Assigned task
Please repeat the entries exactly as they appear and omit any images.

Supplied material
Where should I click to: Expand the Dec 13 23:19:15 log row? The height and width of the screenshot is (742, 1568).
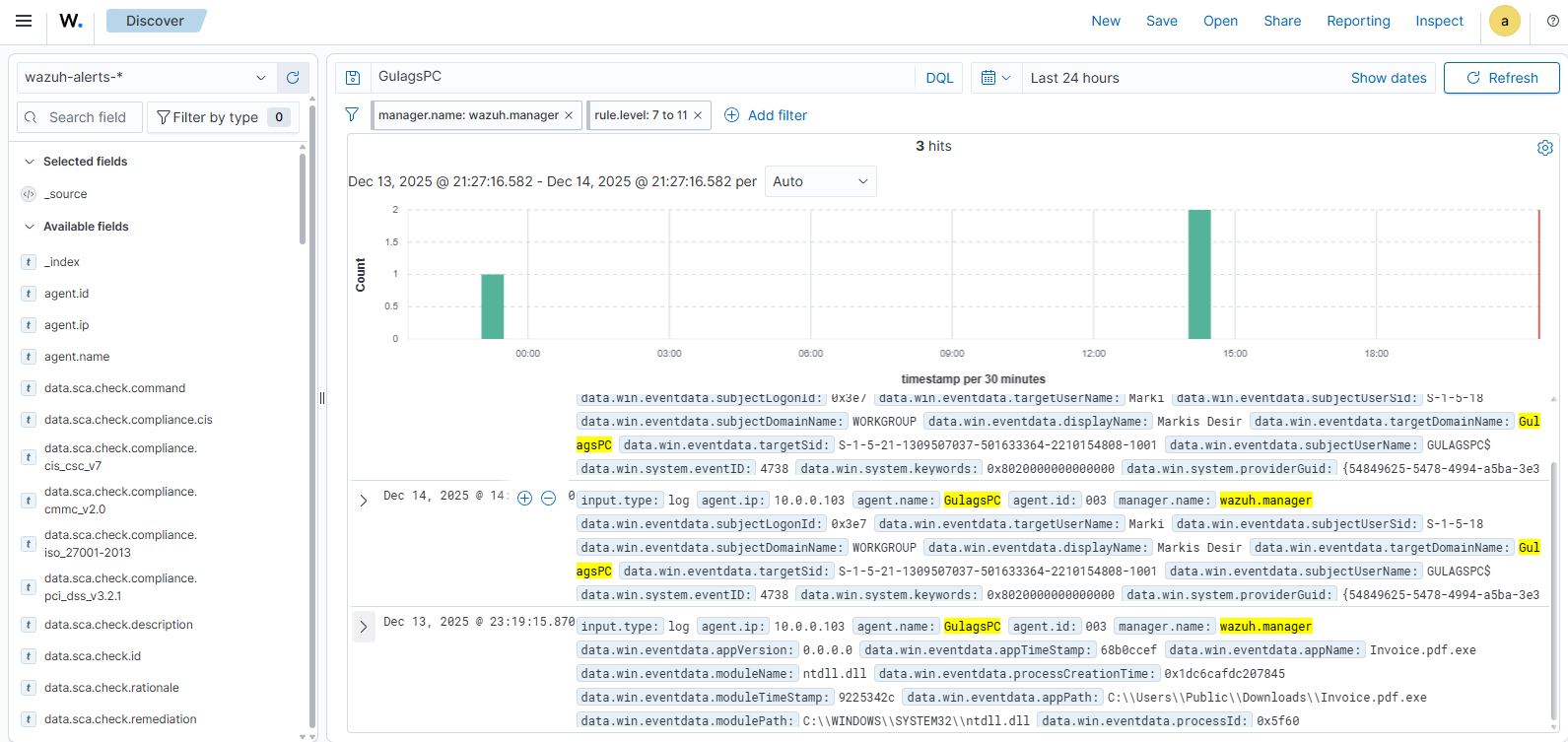(x=364, y=627)
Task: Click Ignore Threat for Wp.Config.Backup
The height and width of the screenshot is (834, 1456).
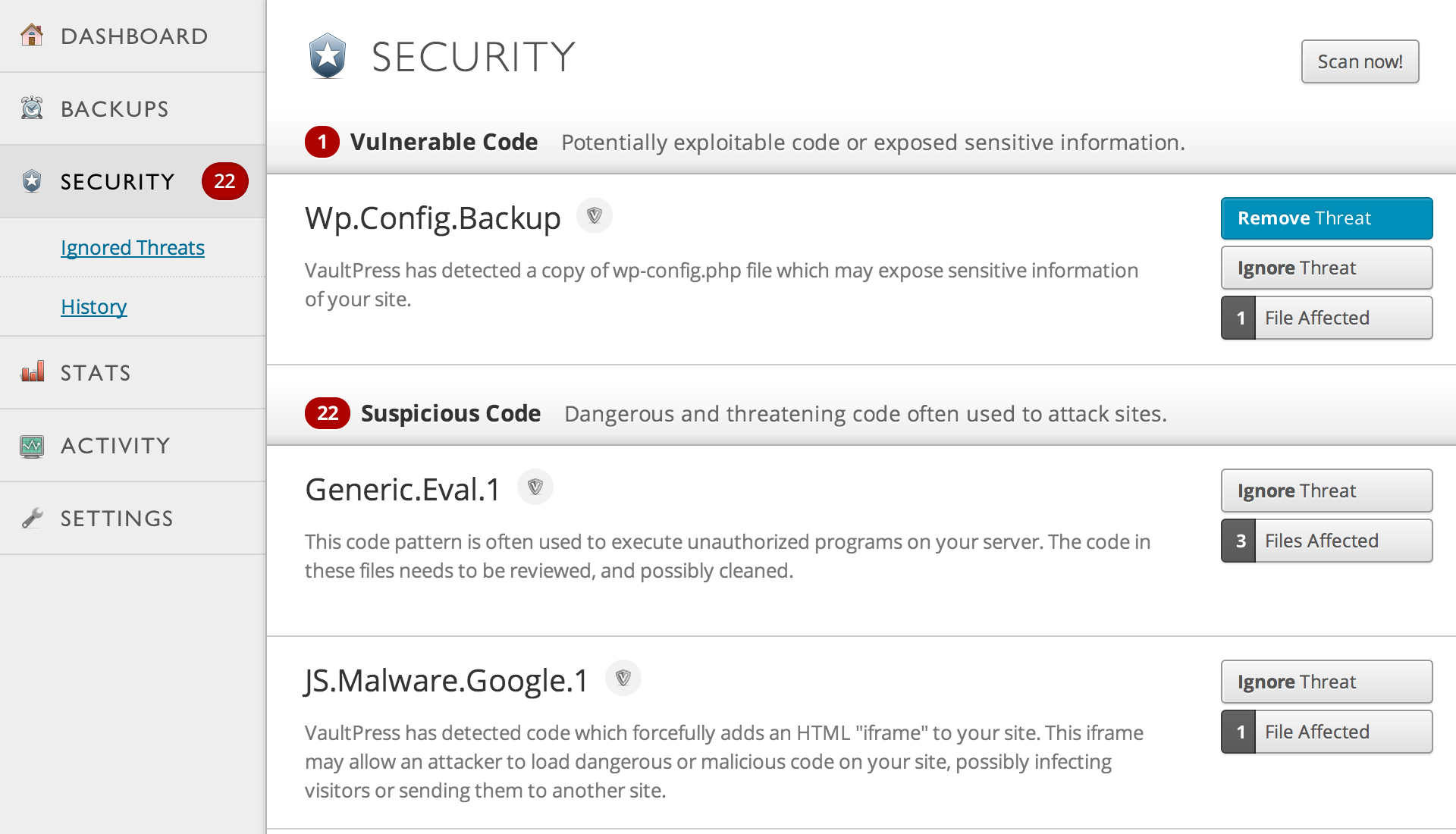Action: click(1326, 267)
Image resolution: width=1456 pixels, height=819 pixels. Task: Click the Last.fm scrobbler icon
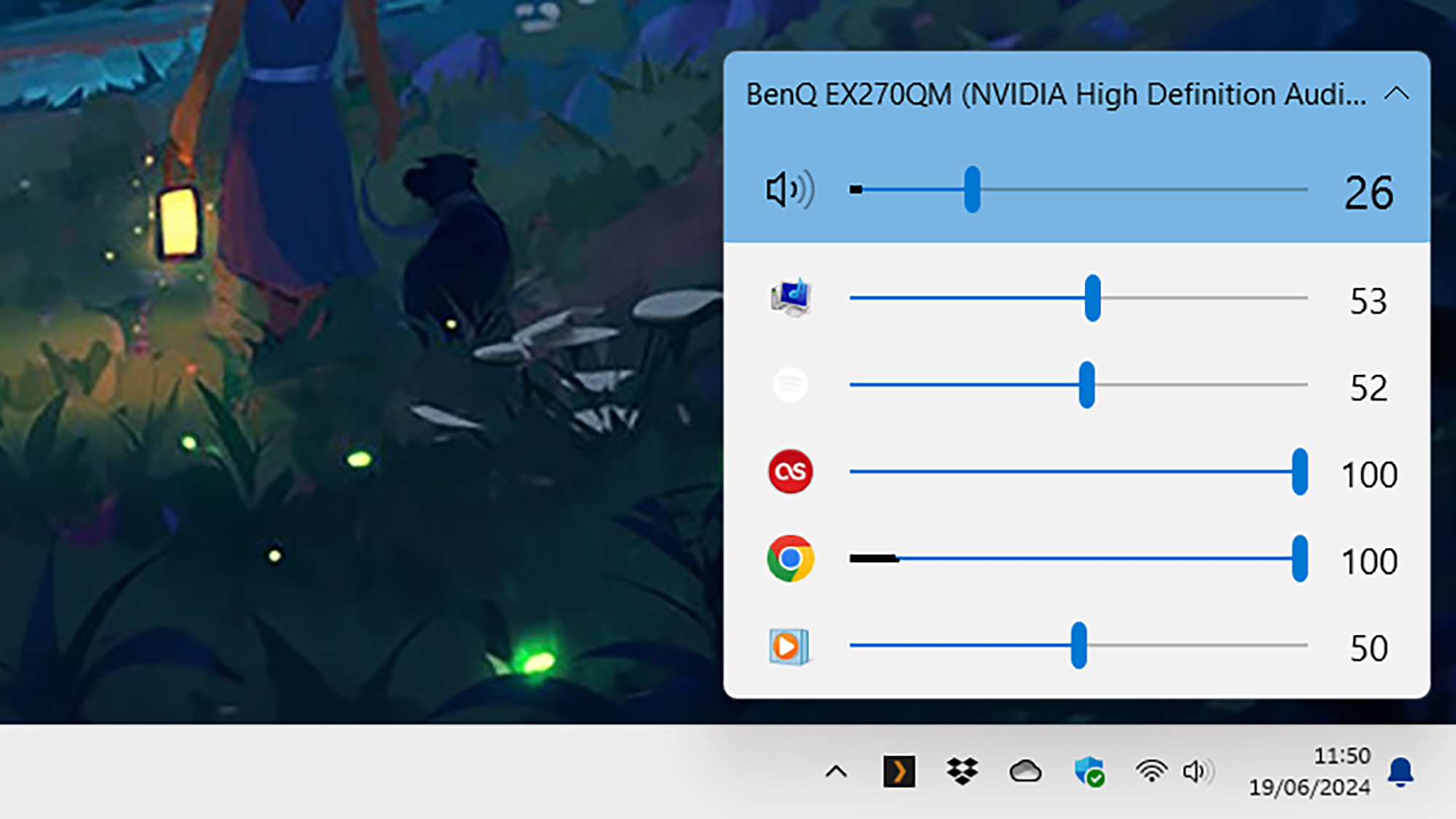tap(790, 471)
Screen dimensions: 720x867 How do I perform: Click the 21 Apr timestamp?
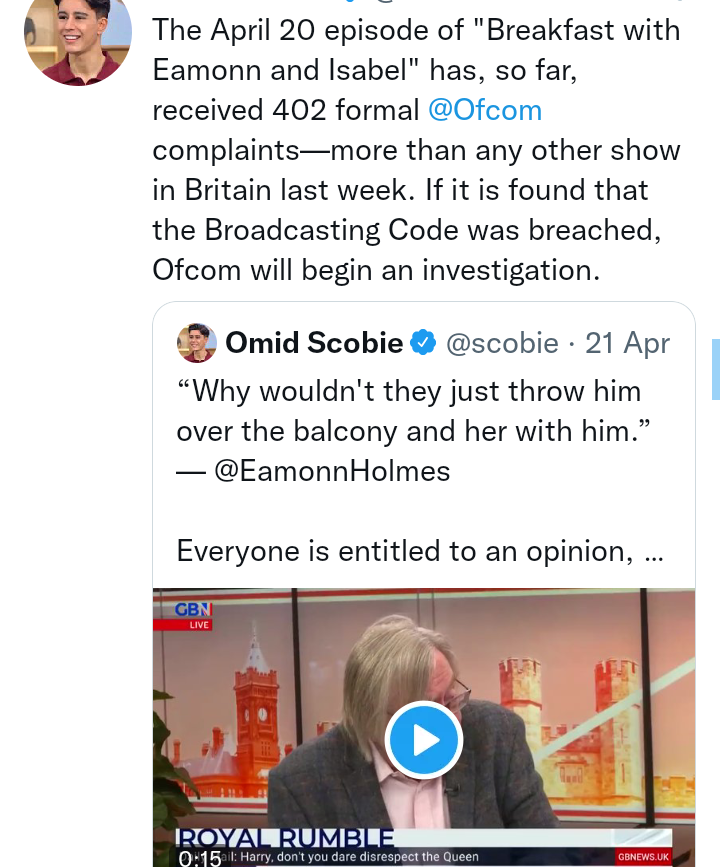(627, 343)
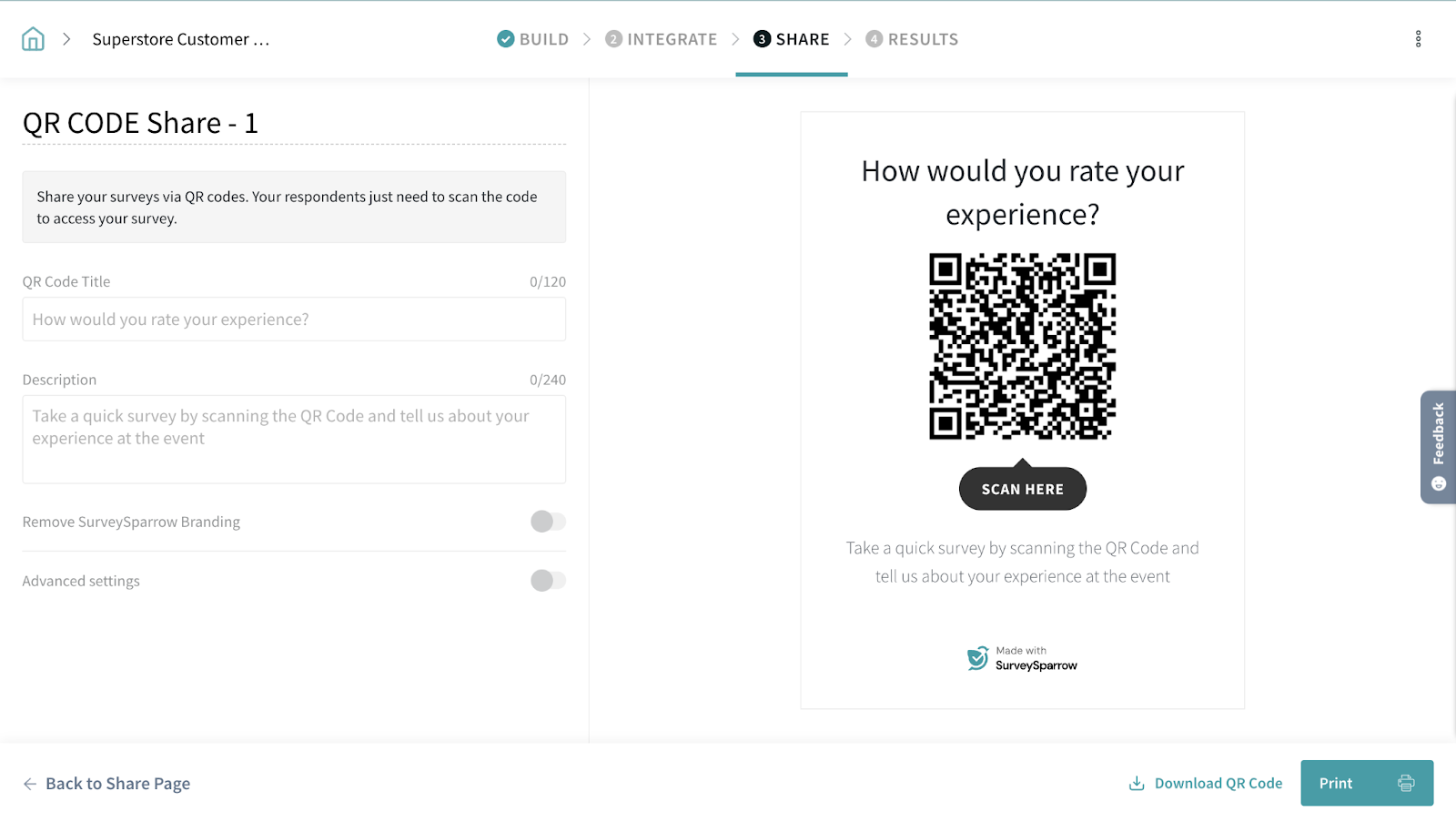The height and width of the screenshot is (822, 1456).
Task: Toggle Advanced settings switch on
Action: coord(548,581)
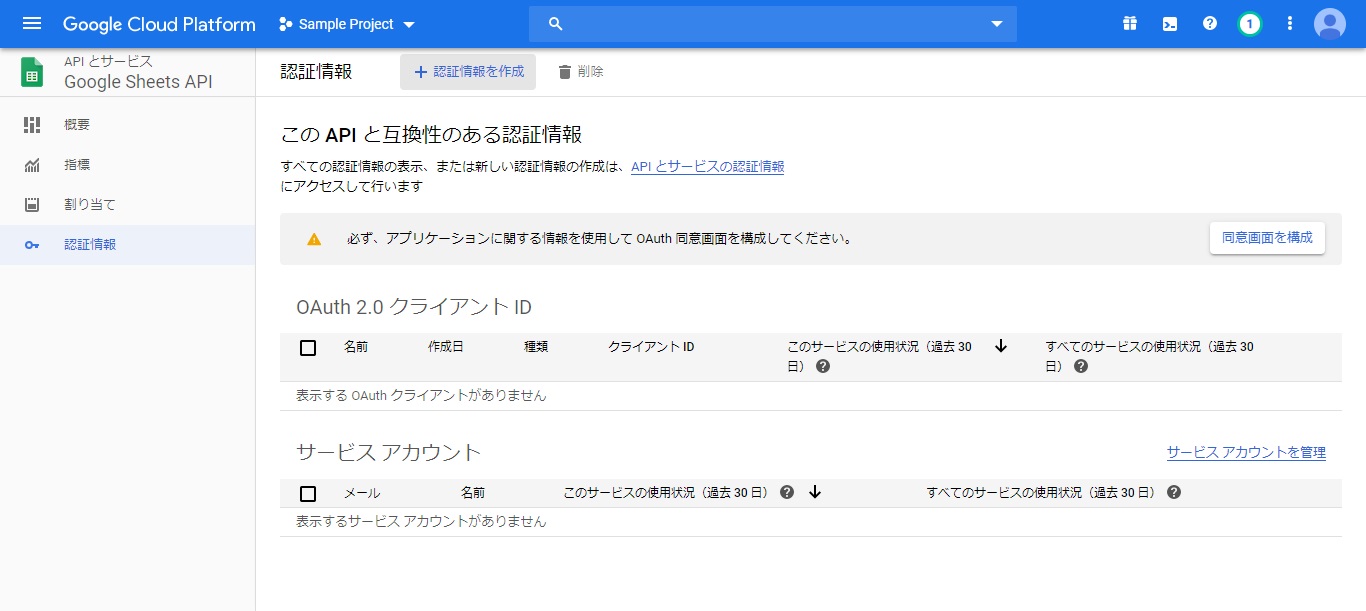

Solved problem
Where should I click to: Expand the Dec 13 23:19:15 log row? The height and width of the screenshot is (742, 1568).
(x=364, y=627)
Task: Click Ignore Threat for Wp.Config.Backup
The height and width of the screenshot is (834, 1456).
Action: click(1326, 267)
Image resolution: width=1456 pixels, height=819 pixels. Task: Click the Last.fm scrobbler icon
tap(790, 471)
Screen dimensions: 720x867 How do I perform: Click the 21 Apr timestamp?
(627, 343)
The height and width of the screenshot is (822, 1456).
Task: Toggle Advanced settings switch on
Action: coord(548,581)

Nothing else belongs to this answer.